TCP any any 192.168.0.<octet of="" system=""> 3389 * What ever you like.

You will also have a the matching port forward rule 192.168.5.1 > 192.168.0.<octet of="" system="">. I think you may have this completed already.</octet></octet>

zaf · Aug 24, 2012, 10:40 PM

ok, ive done what you suggested its highlighted in yellow and its still not working, do i need to reboot pfsense after i make changes? also ive attached screen prints of whats configured.
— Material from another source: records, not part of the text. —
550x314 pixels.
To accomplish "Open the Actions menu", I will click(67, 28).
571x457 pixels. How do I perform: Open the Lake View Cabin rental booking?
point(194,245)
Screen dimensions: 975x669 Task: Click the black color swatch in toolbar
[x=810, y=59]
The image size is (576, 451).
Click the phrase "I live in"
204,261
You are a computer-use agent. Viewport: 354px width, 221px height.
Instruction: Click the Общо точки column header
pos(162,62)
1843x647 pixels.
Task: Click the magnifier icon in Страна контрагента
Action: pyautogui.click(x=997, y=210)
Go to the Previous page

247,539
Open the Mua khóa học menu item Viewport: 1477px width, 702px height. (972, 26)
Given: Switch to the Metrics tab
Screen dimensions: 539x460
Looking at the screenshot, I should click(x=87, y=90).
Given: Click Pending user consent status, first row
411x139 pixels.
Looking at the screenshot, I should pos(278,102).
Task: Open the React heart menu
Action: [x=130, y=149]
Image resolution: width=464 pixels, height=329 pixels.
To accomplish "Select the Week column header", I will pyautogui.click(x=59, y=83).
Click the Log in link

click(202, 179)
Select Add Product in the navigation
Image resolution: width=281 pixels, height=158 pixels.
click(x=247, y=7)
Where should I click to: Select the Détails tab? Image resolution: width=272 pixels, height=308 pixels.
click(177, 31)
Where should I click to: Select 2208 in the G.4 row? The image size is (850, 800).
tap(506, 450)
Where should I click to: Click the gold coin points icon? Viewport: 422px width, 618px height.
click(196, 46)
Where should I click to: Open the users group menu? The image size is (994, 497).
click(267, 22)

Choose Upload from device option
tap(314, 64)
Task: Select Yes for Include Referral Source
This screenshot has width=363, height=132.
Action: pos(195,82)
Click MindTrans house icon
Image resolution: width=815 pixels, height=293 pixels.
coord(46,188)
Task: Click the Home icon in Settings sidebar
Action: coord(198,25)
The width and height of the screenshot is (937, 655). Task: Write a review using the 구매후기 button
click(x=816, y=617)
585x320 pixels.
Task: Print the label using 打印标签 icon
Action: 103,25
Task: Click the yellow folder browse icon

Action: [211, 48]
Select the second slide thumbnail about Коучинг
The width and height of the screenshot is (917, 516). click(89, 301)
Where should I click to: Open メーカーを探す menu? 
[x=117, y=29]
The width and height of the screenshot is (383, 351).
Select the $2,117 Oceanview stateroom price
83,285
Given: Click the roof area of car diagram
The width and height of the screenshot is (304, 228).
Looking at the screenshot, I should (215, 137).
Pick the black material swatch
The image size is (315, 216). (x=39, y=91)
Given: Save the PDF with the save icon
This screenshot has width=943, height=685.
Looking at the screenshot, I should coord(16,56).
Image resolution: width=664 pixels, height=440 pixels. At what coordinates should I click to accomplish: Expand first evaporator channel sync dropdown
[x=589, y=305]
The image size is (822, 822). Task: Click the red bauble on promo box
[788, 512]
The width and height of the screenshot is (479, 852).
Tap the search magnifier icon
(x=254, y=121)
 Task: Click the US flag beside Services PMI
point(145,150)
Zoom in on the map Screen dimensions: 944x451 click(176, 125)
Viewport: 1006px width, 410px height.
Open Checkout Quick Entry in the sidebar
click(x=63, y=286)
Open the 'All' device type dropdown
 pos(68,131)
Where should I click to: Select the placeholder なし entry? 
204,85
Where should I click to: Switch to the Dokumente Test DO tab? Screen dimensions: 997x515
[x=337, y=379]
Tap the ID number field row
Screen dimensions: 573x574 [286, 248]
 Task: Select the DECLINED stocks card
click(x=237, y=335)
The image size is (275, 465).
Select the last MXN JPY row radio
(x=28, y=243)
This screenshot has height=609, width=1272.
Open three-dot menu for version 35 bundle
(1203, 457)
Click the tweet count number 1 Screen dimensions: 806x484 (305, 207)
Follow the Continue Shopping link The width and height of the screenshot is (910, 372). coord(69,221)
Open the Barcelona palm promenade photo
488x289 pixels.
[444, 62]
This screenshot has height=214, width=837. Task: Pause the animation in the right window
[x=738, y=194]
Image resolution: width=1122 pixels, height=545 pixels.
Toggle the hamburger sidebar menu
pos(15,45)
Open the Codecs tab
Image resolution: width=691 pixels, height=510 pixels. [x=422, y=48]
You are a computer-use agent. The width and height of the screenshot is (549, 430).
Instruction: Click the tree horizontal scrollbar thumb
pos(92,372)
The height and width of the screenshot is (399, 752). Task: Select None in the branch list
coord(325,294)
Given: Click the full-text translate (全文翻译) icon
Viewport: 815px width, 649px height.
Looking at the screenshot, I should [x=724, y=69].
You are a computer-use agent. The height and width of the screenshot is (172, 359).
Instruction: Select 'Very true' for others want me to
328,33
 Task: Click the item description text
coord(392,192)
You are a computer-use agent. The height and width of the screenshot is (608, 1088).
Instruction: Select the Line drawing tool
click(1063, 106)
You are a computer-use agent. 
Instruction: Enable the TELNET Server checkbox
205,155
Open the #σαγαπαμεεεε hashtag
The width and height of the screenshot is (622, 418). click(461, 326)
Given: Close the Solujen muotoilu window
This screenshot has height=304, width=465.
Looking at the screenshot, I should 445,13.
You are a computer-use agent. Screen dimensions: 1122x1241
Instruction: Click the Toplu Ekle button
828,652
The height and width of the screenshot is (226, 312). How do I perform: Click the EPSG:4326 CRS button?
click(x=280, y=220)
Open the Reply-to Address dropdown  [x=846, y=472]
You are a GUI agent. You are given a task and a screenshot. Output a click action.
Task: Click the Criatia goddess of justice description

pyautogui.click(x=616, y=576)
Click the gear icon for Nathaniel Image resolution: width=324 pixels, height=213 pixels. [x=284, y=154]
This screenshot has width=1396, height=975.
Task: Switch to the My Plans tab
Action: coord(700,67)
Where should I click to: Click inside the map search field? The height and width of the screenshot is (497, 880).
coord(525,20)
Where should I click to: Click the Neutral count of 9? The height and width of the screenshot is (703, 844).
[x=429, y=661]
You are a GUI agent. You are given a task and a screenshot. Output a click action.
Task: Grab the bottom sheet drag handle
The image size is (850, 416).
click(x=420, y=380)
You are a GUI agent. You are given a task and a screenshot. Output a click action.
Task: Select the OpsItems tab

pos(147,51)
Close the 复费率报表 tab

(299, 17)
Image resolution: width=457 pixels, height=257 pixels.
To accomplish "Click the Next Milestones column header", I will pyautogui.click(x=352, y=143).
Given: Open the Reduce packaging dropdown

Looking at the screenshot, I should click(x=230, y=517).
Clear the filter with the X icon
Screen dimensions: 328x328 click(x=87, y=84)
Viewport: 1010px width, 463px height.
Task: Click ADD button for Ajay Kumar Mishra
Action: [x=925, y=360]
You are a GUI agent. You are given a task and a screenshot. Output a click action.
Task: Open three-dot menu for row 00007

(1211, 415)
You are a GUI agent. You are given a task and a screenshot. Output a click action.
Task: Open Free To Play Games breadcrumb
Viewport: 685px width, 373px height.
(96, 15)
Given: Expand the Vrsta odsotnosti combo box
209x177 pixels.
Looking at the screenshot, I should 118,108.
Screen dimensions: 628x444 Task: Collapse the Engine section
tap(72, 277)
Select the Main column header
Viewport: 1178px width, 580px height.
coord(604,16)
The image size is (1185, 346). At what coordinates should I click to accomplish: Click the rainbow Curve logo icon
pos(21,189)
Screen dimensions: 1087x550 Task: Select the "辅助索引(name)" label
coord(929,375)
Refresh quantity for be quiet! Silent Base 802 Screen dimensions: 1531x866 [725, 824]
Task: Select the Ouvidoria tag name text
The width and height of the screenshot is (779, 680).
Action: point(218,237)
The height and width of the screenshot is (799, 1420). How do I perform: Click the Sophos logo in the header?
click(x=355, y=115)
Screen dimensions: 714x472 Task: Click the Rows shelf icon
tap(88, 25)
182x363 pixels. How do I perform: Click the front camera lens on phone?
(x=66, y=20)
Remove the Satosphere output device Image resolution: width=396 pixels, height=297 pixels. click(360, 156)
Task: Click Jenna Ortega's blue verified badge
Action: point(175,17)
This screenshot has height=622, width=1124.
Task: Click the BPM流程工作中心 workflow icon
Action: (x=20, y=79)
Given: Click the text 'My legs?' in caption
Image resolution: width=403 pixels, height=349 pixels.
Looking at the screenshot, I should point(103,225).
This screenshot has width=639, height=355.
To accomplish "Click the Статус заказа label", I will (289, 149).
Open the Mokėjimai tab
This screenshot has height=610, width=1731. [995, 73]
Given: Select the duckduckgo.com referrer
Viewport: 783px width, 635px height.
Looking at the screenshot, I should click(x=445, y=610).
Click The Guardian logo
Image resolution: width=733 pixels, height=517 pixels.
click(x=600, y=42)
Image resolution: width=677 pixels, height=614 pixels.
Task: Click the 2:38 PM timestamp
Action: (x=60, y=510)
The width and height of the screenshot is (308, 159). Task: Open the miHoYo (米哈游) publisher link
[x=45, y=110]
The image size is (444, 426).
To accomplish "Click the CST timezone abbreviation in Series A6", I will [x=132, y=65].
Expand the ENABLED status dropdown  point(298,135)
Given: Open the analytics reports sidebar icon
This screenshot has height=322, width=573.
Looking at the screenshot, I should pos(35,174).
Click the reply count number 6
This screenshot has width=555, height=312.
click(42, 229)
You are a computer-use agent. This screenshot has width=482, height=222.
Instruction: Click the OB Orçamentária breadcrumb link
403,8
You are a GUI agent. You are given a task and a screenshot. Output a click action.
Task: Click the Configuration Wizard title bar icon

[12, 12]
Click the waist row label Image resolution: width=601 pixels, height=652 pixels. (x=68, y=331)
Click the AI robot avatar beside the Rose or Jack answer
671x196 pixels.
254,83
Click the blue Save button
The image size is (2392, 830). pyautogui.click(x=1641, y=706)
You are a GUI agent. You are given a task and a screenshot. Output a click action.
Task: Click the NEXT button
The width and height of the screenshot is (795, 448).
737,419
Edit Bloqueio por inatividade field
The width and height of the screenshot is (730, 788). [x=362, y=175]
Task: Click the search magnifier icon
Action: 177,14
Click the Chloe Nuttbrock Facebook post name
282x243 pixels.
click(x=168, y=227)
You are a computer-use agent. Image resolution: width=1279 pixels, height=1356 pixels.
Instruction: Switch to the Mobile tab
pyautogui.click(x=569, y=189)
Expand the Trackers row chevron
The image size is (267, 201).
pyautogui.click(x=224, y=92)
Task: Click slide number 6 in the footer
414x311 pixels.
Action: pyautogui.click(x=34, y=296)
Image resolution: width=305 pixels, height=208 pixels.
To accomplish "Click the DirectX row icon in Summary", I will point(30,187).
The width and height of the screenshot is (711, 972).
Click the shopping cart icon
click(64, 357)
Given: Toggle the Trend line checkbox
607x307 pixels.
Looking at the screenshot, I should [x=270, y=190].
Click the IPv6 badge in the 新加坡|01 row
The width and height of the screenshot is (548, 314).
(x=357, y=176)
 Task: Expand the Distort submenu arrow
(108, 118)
The strange thing is if i come from outside (internet) the RDP works Nat+Rule, but why is proving to be difficult from a router thats connected to Pfsense? your help is appreciated…

ive also added firewall logs that may help-

zaf · Aug 24, 2012, 10:43 PM

firewall log attached-

podilarius · Aug 25, 2012, 3:52 AM

What does your port forward rule look like?

zaf · Aug 25, 2012, 3:08 PM

here you go…

podilarius · Aug 25, 2012, 7:15 PM

What is the outbound NAT doing? Auto or not?

zaf · Aug 25, 2012, 8:44 PM

nothing by looks of it?

podilarius · Aug 26, 2012, 2:51 AM

You might want to go ahead and switch to manual NAT and NAT only on the WAN interface and do pure routing otherwise.

zaf · Aug 27, 2012, 5:05 PM

this is becoming very difficult to configure, would you mind elaborate and provide step by step on how to configure manual NAT please? Changing it to manual mode, will require me to re-create all rules is this correct?

when i enable manual i see these rules?

Thanks

podilarius · Aug 27, 2012, 5:10 PM

Those should be the only rules you need. Are you using ESX 5 per chance?

zaf · Aug 27, 2012, 8:56 PM

Yes it's a esx 5 virtual environment, pfsense and all other machines are VM's?

podilarius · Aug 27, 2012, 10:53 PM

In my lab, yes they are. I will throw up your type of config and see what happens. I suspect mine will work .. my bridge doesn't though :(.

podilarius · Aug 28, 2012, 7:31 PM

Finally got the bridge working. So tell me, did you leave the default of keep state on all the rules?
holly crap I just noticed that your route to 192.168.0.0/24 is not correct. Just thinking of network basics.
It should read 192.168.0.0/24 GW 192.168.5.6 (pfSense WAN port) not .1.
Are you trying to access them their 192.168.0.0/24 address or the WAN IP?

zaf · Aug 30, 2012, 9:23 PM

excellent changing the DG to 192.168.5.6 did the trick, i cant believe i didnt pick that up! (something so simple) :)

Thanks for your help all is now working..

Cheers

zaf · Aug 31, 2012, 7:41 PM

Hi,

Just wanted to know, if i turn off the firewall functionality in Pfsesne it will also disable NAT, (router mode) how can i then access from internet, how do i forward port forwading in a router mode only?

also- do you have any custom captive portal page or know of any site i can download and tweak it? :)

cheers